NEW DELHI (Reuters) - Indian defence companies will gain access to a potential $100 billion market over the next 10 years, following a new policy that allows domestic firms to bid for large defence contracts, officials said on Friday.
India, one of the world’s biggest arms importers, wants to increase the role of its private sector, which holds around 20 percent of the defence industry market but has the potential to grow significantly.
Under the new policy, the government will allow domestic companies to bid for key projects on their own.
Indian companies until the policy change were not invited by the government to bid for big government defence projects and were left to supplying locally made non-combative equipment for the defence forces.

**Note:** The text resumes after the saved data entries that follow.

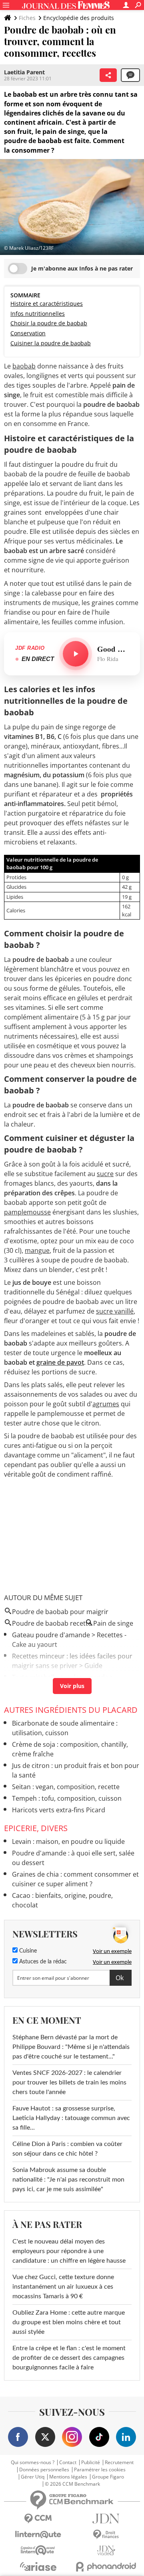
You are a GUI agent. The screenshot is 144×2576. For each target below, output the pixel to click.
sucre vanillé (115, 1311)
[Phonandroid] (106, 2567)
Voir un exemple (112, 1951)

With foreign countries reluctant to share advanced technology with India, the government wants to encourage private defence companies to enter the arms market, officials say.
“The field is now open for them to come and bid for any project along with the world’s best. The government is giving them an opportunity to expand their capabilities,” Sitanshu Kar, the defence ministry spokesman said.
Local companies are free to bid for projects involving tanks, artillery and aircrafts, Kar said.
“This move can also save costs and help us turn India into a major production hub in the near future,” Kar said.
The new policy will provide more opportunities to Indian companies such as Tata Motors, Mahindra and Mahindra, Ashok Leyland and Larsen and Toubro, defence experts and officials said.
“The current review is primarily focused on two essential areas of promoting and facilitating wide participation of defence industry and enabling transparency and integrity in all acquisitions,” defence minister A.K. Antony said at a conference.
“Over the next five to six years, the total budgetary provision for capital acquisition is likely to reach $50 billion,” Antony said. Defence and company officials say it will touch the $100 billion mark in 10 years.
India wants to upgrade its largely Soviet-era arsenal to counter potential threats from Pakistan and China. The government plans to spend more than $30 billion over the next five years to upgrade its defences.
Foreign defence companies have welcomed the government move.
“The government is very forward leaning and the steps we view as a sign of the government’s confidence in the maturity of the Indian industry,” Vivek Lall, India country head for Boeing Integrated Defense Systems said on Friday.